■ **PROBLEM**
Rewrite the items below, changing every "computer-use agent" to "screen navigation assistant" and keeping everything else the same. Omit the pictures from your answer.
▼
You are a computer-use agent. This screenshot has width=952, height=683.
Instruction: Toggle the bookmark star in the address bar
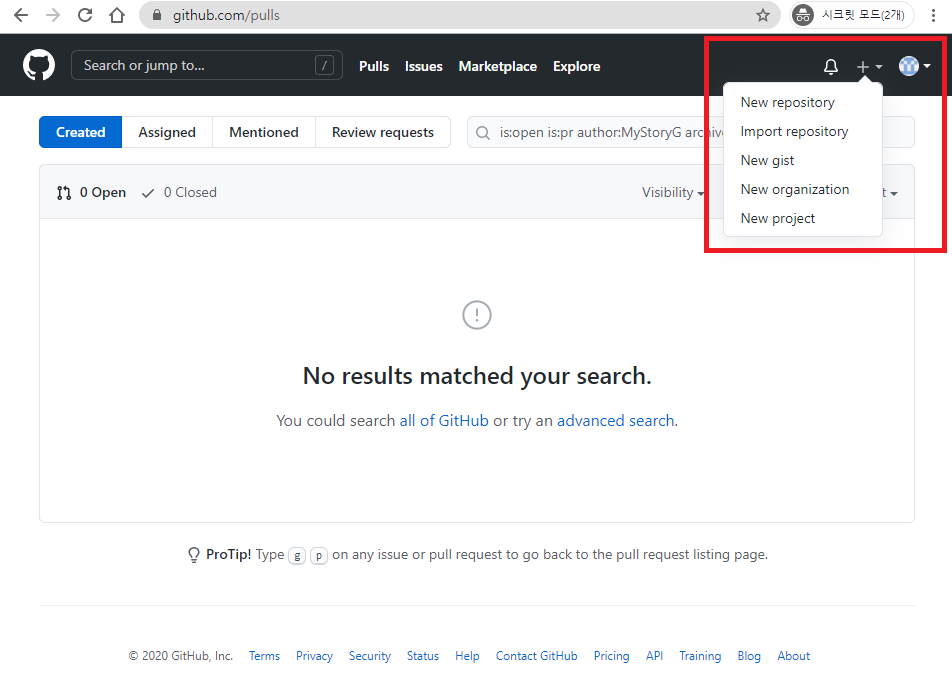click(764, 15)
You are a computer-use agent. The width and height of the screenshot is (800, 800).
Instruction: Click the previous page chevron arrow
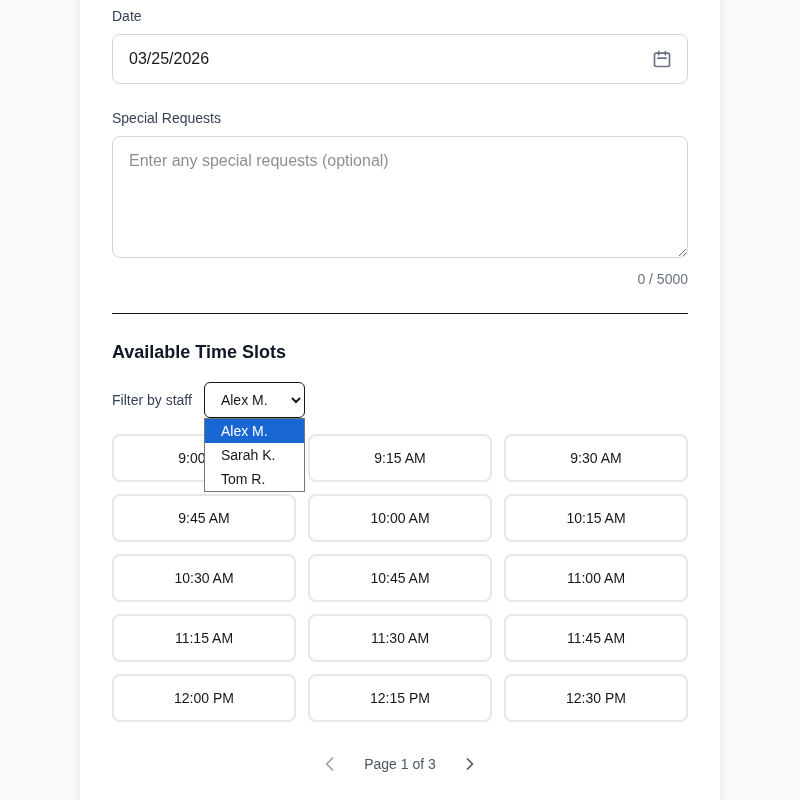(330, 764)
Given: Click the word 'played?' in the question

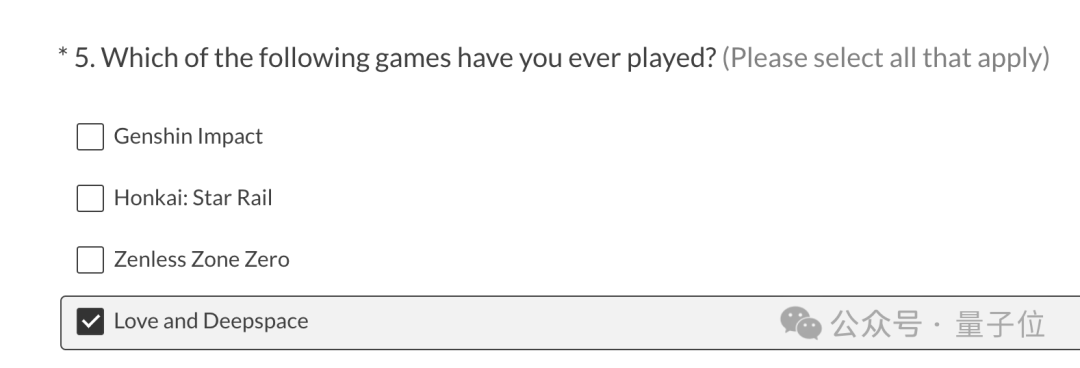Looking at the screenshot, I should click(x=672, y=59).
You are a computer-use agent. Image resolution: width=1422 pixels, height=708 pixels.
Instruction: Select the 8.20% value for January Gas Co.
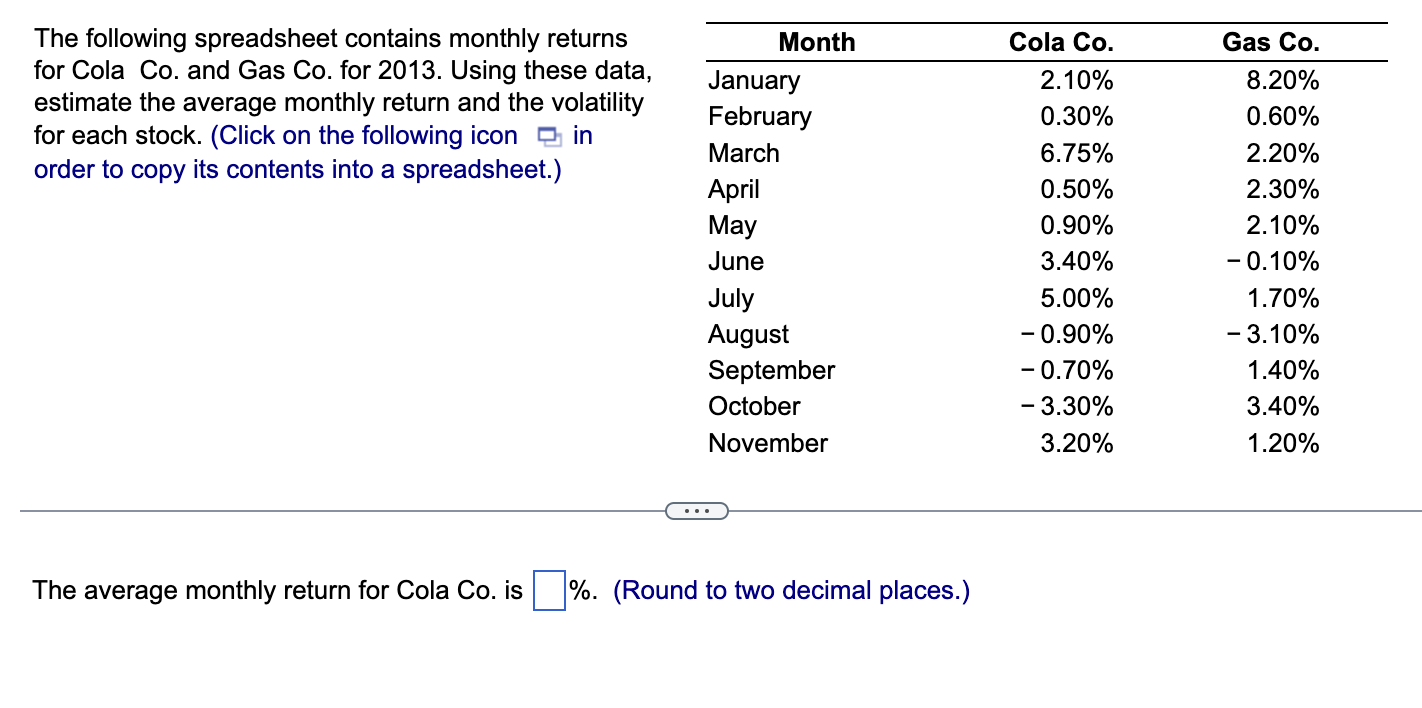[1283, 80]
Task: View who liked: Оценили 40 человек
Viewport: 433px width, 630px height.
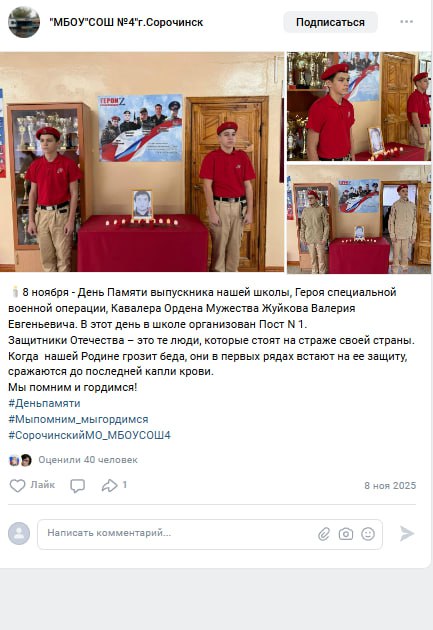Action: 88,460
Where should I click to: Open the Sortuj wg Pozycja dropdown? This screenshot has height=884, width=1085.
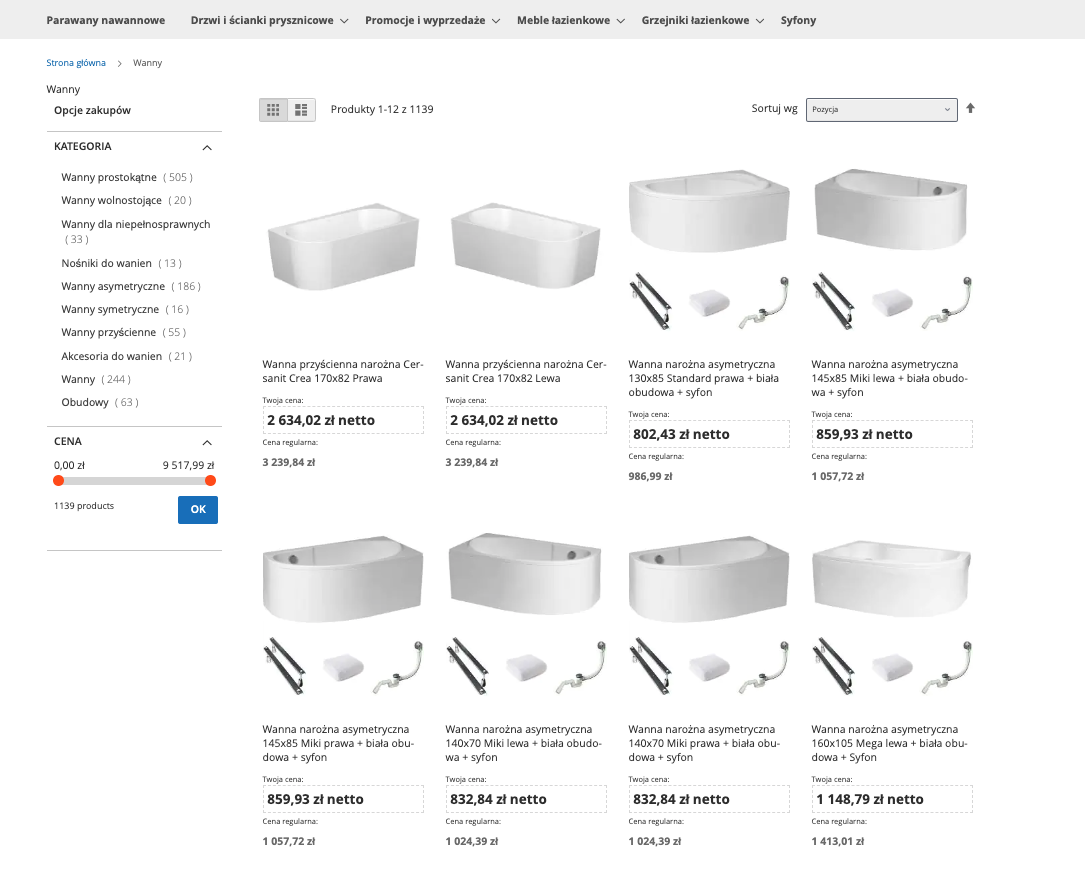pos(881,109)
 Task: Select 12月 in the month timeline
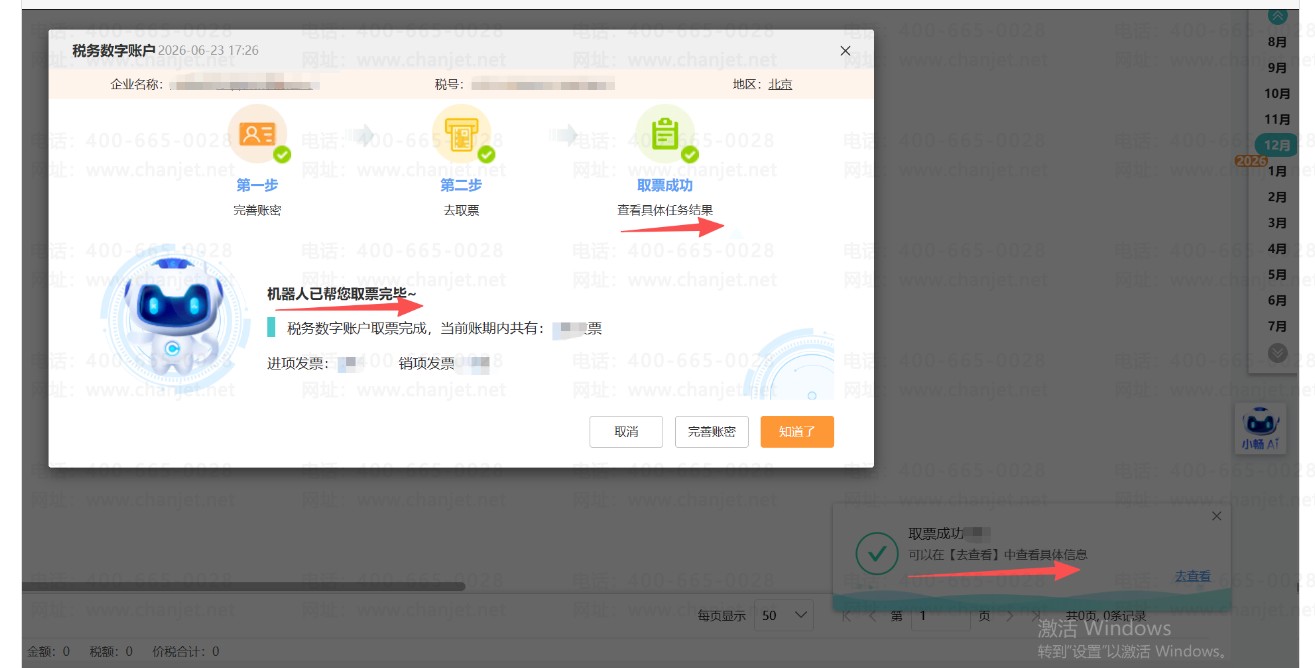click(x=1277, y=145)
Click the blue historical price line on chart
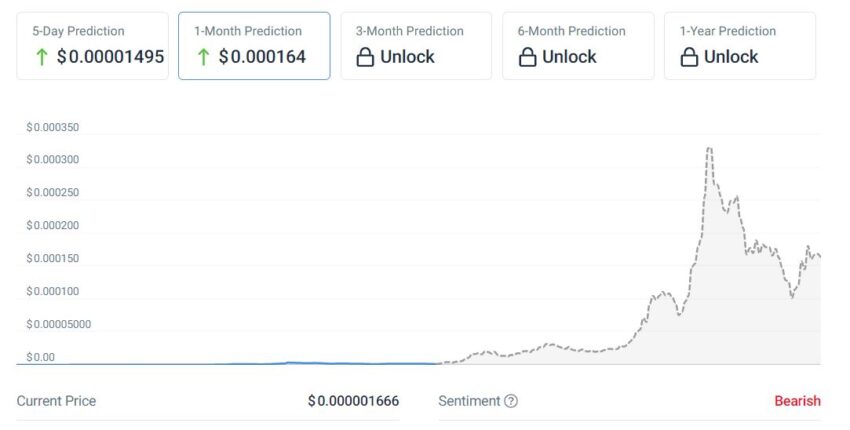The image size is (850, 430). click(x=290, y=362)
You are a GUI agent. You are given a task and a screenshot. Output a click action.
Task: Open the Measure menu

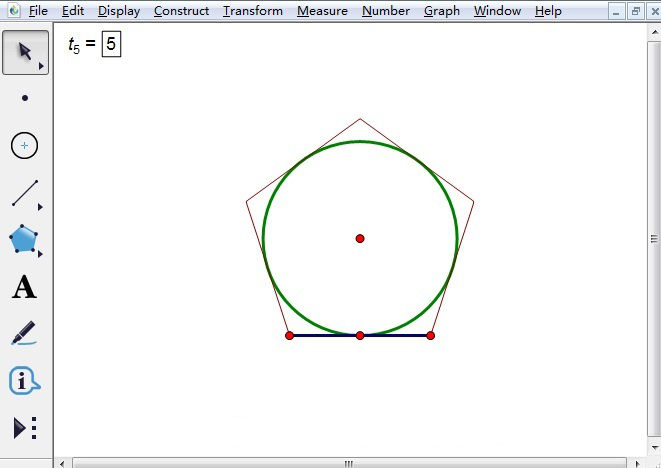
▲
■ **WORKED ANSWER**
You are a screen navigation assistant. This screenshot has width=952, height=683.
Instruction: Toggle the bookmark star in the address bar
click(764, 15)
You are a screen navigation assistant. The width and height of the screenshot is (800, 800).
Instruction: Click the previous page chevron arrow
(330, 764)
Given: Click the word 'played?' in the question

Looking at the screenshot, I should click(x=672, y=59).
You are a screen navigation assistant. Image resolution: width=1422 pixels, height=708 pixels.
Instruction: Select the 8.20% value for January Gas Co.
[1283, 80]
Task: View who liked: Оценили 40 человек
Viewport: 433px width, 630px height.
Action: 88,460
Where should I click to: Open the Sortuj wg Pozycja dropdown? This screenshot has height=884, width=1085.
pos(881,109)
 Task: Select 12月 in the month timeline
click(x=1277, y=145)
Click the blue historical price line on chart
The image size is (850, 430). click(x=290, y=362)
You are a GUI agent. You are given a task and a screenshot. Output a click action.
Task: Open the Measure menu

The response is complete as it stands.